Short task 1
In the thread on inspecting Haskell executables, rewrite the passage that begins at the words "I am suspecting" and ends after "the symbols, etc.", changing "library versions" to "package versions".

Document excerpt
>>>>>
I am suspecting it could be some modifications to libraries that I've updated, not to mention in the meanwhile I've updated to GHC 7.6 from 7.4 (and if anybody knows if some laziness behavior has changed I would greatly appreciate it!).
I have an older executable of this code that does not have this bug and thus I wonder if there are any tools to tell me the library versions I was linking to from before? Like if it can figure out the symbols, etc.

GHC creates executables, which are notoriously hard to understand... On my Linux box I can view the assembly code by typing in
objdump -d <executable filename>
but I get back over 100K lines of code from just a simple "Hello, World!" program written in Haskell.
If you happen to have the GHC .hi files, you can get some information about the executable by typing in
ghc --show-iface <hi filename>
This won't give you the assembly code, but you can get some extra information that may prove useful.
As I mentioned in the comment above, on Linux you can use "ldd" to see what C-system libraries you used in the compile, but that is also probably less than useful.
You can try to use a disassembler, but those are generally written to disassemble to C, not anything higher level and certainly not Haskell. That being said, GHC compiles to C as an intermediary (at least it used to; has that changed?), so you might be able to learn something.
Personally I often find view system calls in action much more interesting than viewing pure assembly. On my Linux box, I can view all system calls by running using strace (use Wireshark for the network traffic equivalent):
strace <program executable>
This also will generate a lot of data, so it might only be useful if you know of some specific place where direct real world communication (i.e., changes to a file on the hard disk drive) goes wrong.
In all honesty, you are probably better off just debugging the problem from source, although, depending on the actual problem, some of these techniques may help you pinpoint something.
Most of these tools have Mac and Windows equivalents.

Since much has changed in the last 9 years, and apparently this is still the first result a search engine gives on this question (like for me, again), an updated answer is in order:
First of all, yes, while Haskell does not specify a bytecode format, bytecode is also just a kind of machine code, for a virtual machine. So for the rest of the answer I will treat them as the same thing. The “Core“ as well as the LLVM intermediate language, or even WASM could be considered equivalent too.
Secondly, if your old binary is statically linked, then of course, no matter the format your program is in, no symbols will be available to check out. Because that is what linking does. Even with bytecode, and even with just classic static #include in simple languages. So your old binary will be no good, no matter what. And given the optimisations compilers do, a classic decompiler will very likely never be able to figure out what optimised bits used to be partially what libraries. Especially with stream fusion and such “magic”.
Third, you can do the things you asked with a modern Haskell program. But you need to have your binaries compiled with -dynamic and -rdynamic, So not only the C-calling-convention libraries (e.g. .so), and the Haskell libraries, but also the runtime itself is dynamically loaded. That way you end up with a very small binary, consisting of only your actual code, dynamic linking instructions, and the exact data about what libraries and runtime were used to build it. And since the runtime is compiler-dependent, you will know the compiler too. So it would give you everything you need, but only if you compiled it right. (I recommend using such dynamic linking by default in any case as it saves memory.)
<<<<<
Short task 2
Please repeat the listing lines word for word, starting at the line that contains "This screenshot has height=961, width=2025." and ending after the line that contains "I will pos(724,5).".

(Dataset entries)
>>>>>
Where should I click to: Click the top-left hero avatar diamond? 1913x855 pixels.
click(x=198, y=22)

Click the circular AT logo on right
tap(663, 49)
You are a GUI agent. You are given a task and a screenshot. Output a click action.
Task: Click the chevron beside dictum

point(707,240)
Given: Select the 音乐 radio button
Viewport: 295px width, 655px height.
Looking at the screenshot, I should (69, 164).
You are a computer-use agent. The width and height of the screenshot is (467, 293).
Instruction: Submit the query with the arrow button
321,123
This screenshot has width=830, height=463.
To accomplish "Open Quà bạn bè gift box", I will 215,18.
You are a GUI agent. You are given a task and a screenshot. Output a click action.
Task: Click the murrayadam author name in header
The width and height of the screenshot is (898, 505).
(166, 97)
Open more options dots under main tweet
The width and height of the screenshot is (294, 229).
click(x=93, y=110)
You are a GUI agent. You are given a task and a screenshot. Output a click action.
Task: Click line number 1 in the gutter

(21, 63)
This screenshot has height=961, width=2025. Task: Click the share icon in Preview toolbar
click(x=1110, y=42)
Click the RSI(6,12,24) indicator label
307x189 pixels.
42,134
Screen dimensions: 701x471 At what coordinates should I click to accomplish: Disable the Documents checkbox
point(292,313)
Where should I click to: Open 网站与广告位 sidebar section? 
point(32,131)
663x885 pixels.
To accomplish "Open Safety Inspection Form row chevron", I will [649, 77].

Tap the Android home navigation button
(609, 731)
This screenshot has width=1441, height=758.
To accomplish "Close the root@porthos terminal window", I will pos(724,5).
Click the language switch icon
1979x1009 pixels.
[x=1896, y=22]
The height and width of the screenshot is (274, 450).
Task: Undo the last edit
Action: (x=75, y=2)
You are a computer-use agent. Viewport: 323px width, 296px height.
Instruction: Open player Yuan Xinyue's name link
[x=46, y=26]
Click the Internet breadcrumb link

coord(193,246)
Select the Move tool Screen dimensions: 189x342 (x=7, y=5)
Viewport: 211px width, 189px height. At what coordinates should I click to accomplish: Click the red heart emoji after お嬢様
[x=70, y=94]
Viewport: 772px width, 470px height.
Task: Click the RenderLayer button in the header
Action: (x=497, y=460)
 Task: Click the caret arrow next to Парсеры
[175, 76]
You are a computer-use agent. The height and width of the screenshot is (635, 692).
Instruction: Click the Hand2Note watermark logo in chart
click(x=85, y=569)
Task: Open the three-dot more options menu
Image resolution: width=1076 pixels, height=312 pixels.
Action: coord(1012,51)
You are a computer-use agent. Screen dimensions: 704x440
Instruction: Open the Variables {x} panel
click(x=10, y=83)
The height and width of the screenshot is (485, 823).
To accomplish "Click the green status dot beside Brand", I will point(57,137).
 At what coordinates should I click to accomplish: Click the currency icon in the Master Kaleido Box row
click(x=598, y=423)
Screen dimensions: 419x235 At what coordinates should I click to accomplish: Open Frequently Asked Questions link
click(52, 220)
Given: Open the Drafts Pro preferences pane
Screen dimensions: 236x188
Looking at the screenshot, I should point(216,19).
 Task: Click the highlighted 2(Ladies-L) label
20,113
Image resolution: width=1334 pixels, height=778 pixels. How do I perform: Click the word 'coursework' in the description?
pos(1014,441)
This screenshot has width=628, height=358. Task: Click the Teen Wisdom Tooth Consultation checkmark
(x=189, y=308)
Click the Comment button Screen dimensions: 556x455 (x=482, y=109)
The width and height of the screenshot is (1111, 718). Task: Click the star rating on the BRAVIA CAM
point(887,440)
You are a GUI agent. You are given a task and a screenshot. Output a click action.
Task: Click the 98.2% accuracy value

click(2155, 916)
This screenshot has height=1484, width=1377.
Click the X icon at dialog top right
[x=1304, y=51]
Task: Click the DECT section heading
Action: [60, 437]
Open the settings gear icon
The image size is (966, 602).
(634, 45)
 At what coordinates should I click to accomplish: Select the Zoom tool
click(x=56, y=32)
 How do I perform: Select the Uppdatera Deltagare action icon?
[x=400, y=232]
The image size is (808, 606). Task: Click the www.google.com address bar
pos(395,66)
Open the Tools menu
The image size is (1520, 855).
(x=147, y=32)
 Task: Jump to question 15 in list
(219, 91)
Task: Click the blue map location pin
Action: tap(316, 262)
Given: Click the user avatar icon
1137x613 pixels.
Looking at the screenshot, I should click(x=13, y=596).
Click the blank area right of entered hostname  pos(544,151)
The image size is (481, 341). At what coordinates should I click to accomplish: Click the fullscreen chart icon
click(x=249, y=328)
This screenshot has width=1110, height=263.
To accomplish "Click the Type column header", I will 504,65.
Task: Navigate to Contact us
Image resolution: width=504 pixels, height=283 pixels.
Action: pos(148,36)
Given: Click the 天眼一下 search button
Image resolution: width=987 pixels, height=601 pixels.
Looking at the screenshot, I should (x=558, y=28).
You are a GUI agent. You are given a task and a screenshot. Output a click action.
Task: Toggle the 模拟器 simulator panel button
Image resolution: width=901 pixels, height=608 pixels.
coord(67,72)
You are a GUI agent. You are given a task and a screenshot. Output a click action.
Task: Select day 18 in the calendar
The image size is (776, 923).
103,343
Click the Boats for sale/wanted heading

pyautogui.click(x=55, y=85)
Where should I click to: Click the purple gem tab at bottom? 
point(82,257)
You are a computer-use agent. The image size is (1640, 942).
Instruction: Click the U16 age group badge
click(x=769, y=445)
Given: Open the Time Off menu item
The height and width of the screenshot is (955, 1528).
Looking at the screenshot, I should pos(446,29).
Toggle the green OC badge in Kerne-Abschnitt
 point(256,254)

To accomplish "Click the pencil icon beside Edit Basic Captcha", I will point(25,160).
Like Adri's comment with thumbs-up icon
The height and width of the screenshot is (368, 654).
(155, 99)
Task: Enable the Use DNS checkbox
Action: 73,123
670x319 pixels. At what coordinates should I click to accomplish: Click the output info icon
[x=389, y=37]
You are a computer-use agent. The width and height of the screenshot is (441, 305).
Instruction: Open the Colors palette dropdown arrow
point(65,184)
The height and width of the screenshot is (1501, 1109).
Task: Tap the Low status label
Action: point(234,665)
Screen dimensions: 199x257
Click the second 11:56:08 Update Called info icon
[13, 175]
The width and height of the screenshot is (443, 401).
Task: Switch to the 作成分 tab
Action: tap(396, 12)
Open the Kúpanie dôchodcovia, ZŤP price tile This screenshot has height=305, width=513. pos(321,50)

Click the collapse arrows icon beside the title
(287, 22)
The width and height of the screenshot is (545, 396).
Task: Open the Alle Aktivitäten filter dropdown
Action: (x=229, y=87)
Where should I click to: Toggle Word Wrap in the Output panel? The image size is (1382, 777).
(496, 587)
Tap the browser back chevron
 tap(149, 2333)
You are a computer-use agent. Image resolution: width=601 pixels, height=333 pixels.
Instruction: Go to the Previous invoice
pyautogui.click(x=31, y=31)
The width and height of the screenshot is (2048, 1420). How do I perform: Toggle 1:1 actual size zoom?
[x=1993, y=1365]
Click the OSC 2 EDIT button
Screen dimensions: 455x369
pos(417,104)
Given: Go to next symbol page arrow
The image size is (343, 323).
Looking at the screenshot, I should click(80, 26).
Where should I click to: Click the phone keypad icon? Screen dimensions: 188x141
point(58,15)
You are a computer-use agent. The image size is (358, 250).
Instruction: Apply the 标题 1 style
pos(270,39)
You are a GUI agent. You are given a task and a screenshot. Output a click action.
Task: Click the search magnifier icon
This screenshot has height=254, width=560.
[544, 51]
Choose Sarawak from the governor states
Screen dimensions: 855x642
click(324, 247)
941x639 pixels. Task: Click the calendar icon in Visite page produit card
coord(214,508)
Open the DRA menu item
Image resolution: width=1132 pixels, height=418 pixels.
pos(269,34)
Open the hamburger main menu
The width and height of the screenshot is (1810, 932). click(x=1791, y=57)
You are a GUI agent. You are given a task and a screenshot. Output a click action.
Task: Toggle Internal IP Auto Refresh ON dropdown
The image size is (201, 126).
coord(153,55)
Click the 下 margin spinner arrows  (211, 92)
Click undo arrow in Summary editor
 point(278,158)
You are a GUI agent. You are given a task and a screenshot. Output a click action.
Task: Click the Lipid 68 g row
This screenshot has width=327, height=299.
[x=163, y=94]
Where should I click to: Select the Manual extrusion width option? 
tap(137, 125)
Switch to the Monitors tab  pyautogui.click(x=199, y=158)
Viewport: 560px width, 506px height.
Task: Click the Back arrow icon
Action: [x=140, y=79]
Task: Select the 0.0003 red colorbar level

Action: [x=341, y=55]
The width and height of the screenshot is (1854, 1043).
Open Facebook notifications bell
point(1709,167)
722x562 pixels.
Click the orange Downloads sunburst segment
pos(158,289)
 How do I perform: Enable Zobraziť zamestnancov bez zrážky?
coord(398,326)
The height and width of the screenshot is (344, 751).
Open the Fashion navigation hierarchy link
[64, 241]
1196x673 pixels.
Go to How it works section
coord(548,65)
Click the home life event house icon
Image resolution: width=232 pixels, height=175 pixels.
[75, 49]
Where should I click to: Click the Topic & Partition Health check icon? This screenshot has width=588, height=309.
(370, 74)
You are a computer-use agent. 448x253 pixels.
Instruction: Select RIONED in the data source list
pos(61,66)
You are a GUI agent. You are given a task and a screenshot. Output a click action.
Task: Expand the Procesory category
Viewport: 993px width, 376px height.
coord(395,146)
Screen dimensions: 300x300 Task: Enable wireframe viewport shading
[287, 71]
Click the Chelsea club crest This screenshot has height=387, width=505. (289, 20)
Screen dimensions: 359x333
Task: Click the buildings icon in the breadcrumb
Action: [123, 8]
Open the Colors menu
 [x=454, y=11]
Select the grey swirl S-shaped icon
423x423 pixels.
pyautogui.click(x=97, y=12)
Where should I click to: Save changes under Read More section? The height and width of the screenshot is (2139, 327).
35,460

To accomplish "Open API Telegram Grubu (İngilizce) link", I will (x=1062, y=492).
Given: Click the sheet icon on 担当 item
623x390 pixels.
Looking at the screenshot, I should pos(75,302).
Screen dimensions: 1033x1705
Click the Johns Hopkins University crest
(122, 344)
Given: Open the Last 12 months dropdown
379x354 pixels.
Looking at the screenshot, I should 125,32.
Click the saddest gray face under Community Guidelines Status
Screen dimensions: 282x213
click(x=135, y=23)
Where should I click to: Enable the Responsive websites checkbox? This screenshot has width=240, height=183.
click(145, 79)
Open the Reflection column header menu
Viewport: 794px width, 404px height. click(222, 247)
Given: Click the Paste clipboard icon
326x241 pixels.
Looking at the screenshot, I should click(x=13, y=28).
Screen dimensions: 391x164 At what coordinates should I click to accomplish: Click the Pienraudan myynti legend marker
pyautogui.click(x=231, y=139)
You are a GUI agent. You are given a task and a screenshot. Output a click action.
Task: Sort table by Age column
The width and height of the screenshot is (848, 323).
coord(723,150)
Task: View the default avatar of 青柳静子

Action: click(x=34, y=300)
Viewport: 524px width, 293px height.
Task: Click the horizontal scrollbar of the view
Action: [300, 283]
<<<<<
Complete answer 1
I am suspecting it could be some modifications to libraries that I've updated, not to mention in the meanwhile I've updated to GHC 7.6 from 7.4 (and if anybody knows if some laziness behavior has changed I would greatly appreciate it!).
I have an older executable of this code that does not have this bug and thus I wonder if there are any tools to tell me the package versions I was linking to from before? Like if it can figure out the symbols, etc.

Complete answer 2
This screenshot has height=961, width=2025. Task: Click the share icon in Preview toolbar
click(x=1110, y=42)
Click the RSI(6,12,24) indicator label
307x189 pixels.
42,134
Screen dimensions: 701x471 At what coordinates should I click to accomplish: Disable the Documents checkbox
point(292,313)
Where should I click to: Open 网站与广告位 sidebar section? 
point(32,131)
663x885 pixels.
To accomplish "Open Safety Inspection Form row chevron", I will [649, 77].

Tap the Android home navigation button
(609, 731)
This screenshot has width=1441, height=758.
To accomplish "Close the root@porthos terminal window", I will pos(724,5).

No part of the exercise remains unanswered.